“Today, in our field, there is so much talent and recognition that we are reaching a saturation point. An artist should no longer strive only for breathtaking craftsmanship; he should, instead, try to help us live better, either by dressing the wounds that are constantly being opened by society, or by offering solutions to get us out of the mess we’re in…But it’s going to be difficult and we have a lot of work to do.” - Jean 'Moebius' Giraud

Monday, September 10, 2012

THE SEEKER_kickstarter

[9 x 12" - blue pencil, brush & technical pen on 100lb/300series bristol board]






I don't t know when or why it became acceptable to draw the same features, shapes and sizes on ALL women when it comes to comics and its illustrations.

I'm fully aware that I am guilty of doing that horrible bullshittery myself -  three hundred times over; and I think it's the only way I can embarrassingly form this valid opinion: I was indirectly trained to be a lazy artist.

In the past I was told - in so many words, and shown in actual practice - that doing the same cookie cutter sort of features is the short-hand way of drawing the personification of what passes as 'beauty' in comics; women had/have been standardized and sexualized to look a specific way. Honestly, I didn't care. I wanted to draw comic books for a living and if drawing top heavy girls lacking any emotional depth on their faces was the way to get a job, then I'd do that. Or, put more simply, "Big breasts, pouty, unemotional eyes and X-shaped faces are easier to draw over and over again. Now, modify that slightly with different colored haircuts, varying costume details and... VIOLA! And since that practice is what everyone is used to, and our fan base has been weened on this stuff since forever, why bother trying anything else? Great. Let's go sell some comics."

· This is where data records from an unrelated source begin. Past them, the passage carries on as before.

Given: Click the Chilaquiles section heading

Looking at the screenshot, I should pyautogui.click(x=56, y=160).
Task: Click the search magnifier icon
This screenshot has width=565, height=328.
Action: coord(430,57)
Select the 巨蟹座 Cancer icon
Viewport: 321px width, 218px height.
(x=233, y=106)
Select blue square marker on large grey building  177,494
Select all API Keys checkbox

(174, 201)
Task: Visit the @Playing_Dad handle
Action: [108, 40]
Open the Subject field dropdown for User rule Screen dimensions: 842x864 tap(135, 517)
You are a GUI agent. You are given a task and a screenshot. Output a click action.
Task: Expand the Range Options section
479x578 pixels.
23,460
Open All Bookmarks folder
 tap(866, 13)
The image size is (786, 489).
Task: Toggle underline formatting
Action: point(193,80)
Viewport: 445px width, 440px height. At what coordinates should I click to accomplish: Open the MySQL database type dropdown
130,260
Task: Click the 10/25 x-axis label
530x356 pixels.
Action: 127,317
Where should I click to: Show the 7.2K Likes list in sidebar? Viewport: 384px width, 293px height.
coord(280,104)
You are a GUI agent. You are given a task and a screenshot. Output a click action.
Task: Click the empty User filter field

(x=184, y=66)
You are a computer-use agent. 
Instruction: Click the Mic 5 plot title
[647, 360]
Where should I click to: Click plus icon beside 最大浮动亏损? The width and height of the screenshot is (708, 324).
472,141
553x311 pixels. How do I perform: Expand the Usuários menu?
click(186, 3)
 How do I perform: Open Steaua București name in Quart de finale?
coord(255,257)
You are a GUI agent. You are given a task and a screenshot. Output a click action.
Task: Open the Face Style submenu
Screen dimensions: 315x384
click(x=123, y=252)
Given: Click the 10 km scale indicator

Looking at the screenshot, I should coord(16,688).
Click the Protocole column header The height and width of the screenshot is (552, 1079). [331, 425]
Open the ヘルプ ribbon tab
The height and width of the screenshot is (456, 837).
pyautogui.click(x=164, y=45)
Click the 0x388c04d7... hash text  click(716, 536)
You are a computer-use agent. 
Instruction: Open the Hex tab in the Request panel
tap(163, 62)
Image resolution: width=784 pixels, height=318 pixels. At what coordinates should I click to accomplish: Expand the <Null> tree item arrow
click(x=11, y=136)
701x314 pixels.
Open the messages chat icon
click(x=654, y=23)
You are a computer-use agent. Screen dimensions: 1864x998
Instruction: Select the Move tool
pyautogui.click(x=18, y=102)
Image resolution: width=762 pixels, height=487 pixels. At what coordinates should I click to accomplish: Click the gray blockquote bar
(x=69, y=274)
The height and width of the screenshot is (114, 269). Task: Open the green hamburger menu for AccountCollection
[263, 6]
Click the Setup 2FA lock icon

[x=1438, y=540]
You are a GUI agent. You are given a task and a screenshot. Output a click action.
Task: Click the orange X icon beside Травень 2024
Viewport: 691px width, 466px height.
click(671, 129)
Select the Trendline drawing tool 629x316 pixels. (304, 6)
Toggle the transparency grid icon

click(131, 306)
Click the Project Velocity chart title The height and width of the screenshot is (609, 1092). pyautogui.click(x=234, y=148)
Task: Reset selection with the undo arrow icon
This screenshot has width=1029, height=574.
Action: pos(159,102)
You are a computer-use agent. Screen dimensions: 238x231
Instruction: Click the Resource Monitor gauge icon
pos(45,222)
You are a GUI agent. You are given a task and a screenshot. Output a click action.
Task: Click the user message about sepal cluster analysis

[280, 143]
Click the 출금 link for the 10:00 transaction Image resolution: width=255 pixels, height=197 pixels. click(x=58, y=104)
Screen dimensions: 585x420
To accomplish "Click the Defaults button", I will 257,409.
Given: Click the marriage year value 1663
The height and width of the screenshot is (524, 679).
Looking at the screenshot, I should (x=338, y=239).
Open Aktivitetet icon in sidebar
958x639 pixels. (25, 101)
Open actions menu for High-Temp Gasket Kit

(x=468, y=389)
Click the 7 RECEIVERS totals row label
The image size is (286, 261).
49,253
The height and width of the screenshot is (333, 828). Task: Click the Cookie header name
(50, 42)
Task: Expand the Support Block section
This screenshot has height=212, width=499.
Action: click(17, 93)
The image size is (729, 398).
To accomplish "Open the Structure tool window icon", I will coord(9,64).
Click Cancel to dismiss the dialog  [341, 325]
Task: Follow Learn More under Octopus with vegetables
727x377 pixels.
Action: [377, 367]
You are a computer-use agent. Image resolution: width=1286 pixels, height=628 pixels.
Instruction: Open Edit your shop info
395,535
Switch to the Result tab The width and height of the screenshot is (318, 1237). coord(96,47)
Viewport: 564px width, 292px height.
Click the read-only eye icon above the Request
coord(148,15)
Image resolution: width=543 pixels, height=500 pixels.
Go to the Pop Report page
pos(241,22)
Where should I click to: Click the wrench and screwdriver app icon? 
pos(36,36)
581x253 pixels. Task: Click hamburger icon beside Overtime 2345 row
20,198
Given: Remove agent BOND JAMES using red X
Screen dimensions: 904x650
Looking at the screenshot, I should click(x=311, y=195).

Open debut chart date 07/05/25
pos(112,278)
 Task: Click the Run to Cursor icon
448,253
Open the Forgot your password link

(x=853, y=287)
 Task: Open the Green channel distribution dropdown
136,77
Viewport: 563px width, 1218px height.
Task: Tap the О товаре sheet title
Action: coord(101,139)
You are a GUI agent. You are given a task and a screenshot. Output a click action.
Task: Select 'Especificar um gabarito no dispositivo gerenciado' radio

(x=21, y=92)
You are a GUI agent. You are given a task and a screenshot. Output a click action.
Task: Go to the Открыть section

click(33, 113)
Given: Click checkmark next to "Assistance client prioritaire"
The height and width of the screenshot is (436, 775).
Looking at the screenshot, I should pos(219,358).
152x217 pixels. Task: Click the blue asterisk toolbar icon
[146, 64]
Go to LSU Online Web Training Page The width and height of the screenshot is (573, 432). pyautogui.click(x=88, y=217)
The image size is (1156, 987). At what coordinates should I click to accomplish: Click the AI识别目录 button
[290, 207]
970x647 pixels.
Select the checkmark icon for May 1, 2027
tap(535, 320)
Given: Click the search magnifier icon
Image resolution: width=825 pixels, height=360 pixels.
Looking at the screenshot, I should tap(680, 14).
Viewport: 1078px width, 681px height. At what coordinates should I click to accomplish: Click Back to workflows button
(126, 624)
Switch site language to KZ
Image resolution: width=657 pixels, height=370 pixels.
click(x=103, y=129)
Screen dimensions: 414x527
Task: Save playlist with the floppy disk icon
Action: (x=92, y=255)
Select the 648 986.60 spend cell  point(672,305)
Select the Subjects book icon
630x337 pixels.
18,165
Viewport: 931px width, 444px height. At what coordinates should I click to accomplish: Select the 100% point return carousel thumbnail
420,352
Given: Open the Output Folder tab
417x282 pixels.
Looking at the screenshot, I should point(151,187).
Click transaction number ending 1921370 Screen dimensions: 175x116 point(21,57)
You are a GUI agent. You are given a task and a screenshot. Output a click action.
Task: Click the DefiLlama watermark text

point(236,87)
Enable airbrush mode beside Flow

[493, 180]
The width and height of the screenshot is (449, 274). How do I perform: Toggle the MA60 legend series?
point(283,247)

But now looking back, I believe that's just really just my poor excuse for not wanting to explore the many versions of what passes for an attractive female. 


Consider that train of thought for a minute and let's assume that comics - due to it's historically male-centric fan base - will only celebrate and tolerate statuesque proportions on their heroines. That's asinine, I know. But let's just check out of reality for a minute and say that the ONLY thing that will pass for a female super hero is 36-24-36.

If we can stipulate that the standards of beauty in the women of comics should ONLY look like... let's say... SUPERMODELS, can we come to terms that we should, at the very least, endeavor to give them different faces? Can we all agree that even supermodels' faces look different from one another? And if we can agree to that, then it perplexes me as to why the same face is being drawn over and over and over again. What I'm proposing is this: If you're going to have a bunch of superhuman amazons, you can at least draw different features on their faces so that they're individually identifiable beyond their hair color and/or their costumes. I would argue that, if your an artist worth your salt, an excercise like that shouldn't be all that difficult.



But like I said, I'm guilty of doing just that in the past. Hell, I'm still guilty of doing that now when I set my brain to 'automatic'. Old habits are really difficult to break, I must admit. So before I go and point my hypocritical finger at someone else, I'd better start worrying about what I can do from my end.

I say (to myself, mostly...), stop being lazy. I believe that it's worth the time and effort to not just do everything in short hand, and that to keep drawing women whose race is only identifiable by their skin color is not just insulting, it also lacks imagination.

Thin, thick. Tall, petite. Muscular, round. Oval, triangle, diamond faces. White, Black, Asian, Spanish features. Etcetera.

Let's try drawing all of those.

4 comments:

mordicai said...

Bravo.

Arianne Criseyde Pascual said...

It's great that you acknowledge that flaw. There's certainly more to gain from drawing diverse women :)

Arianne Criseyde Pascual said...

I admire you even more for acknowledging that flaw. There's certainly more to gain from drawing diverse women :)

Arianne Criseyde Pascual said...

I admire you even more for acknowledging that flaw. There's certainly more to gain from drawing diverse women :)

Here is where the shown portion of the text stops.